AI+ Security Level 2™ – Course Outline
Program Overview
The AI+ Security Level 2™ certification is an advanced, hands-on training program designed to equip learners with practical and applied knowledge of Artificial Intelligence (AI) in cybersecurity. The program focuses on how AI and machine learning are transforming modern cyber defense systems by enabling intelligent threat detection, automated response mechanisms, predictive security analytics, and adaptive protection frameworks.
Participants will explore how AI technologies can be integrated into cybersecurity operations to detect malware, analyze email threats, monitor network anomalies, strengthen authentication systems, and enhance penetration testing capabilities.

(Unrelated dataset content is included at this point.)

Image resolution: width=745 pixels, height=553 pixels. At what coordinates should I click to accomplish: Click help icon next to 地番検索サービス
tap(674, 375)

The program also introduces Python programming for security automation and explores advanced concepts such as machine learning models and Generative Adversarial Networks (GANs) for cybersecurity applications.
By the end of the program, learners will be able to design AI-powered cybersecurity solutions, detect and mitigate evolving cyber threats, automate security workflows, and implement intelligent defense strategies in real-world environments.
Course Objectives
• Understand the integration of Artificial Intelligence in cybersecurity systems
• Apply machine learning techniques for cyber threat detection and prevention
• Use Python for cybersecurity automation and security tool development
• Detect and mitigate email-based cyber threats using AI models
• Identify malware behavior using AI-driven detection systems
• Analyze network traffic for anomalies and suspicious activities
• Implement AI-based authentication and identity verification systems
• Apply Generative Adversarial Networks (GANs) in cybersecurity scenarios
• Perform AI-assisted penetration testing and vulnerability assessment
• Develop proactive and adaptive cybersecurity defense mechanisms
Target Audience
• Cybersecurity professionals seeking AI-based security skills
• IT professionals and network administrators
• Security analysts and SOC team members
• Software developers and Python programmers
• Data scientists working in cybersecurity domains
• Ethical hackers and penetration testers
• AI engineers and machine learning practitioners
• Students and graduates in IT and computer science
• Government and enterprise security personnel
• Professionals transitioning into cybersecurity roles
Course Duration
• Instructor-Led: 5 day (live or virtual session)
• Self-Paced: 40 hours of structured learning content
Assessment
• Module-based quizzes on AI and cybersecurity concepts
• Practical Python programming exercises for security automation
• Case study analysis of real-world cyber threats
• Hands-on labs for email and malware threat detection
• Network anomaly detection simulation exercises
• AI-based authentication scenario evaluations
• Penetration testing and vulnerability analysis tasks
• Final capstone project demonstrating an AI cybersecurity solution
Certification
Upon successful completion of all assessments and the final capstone project, participants will be awarded the AI+ Security Level 2™ Certification.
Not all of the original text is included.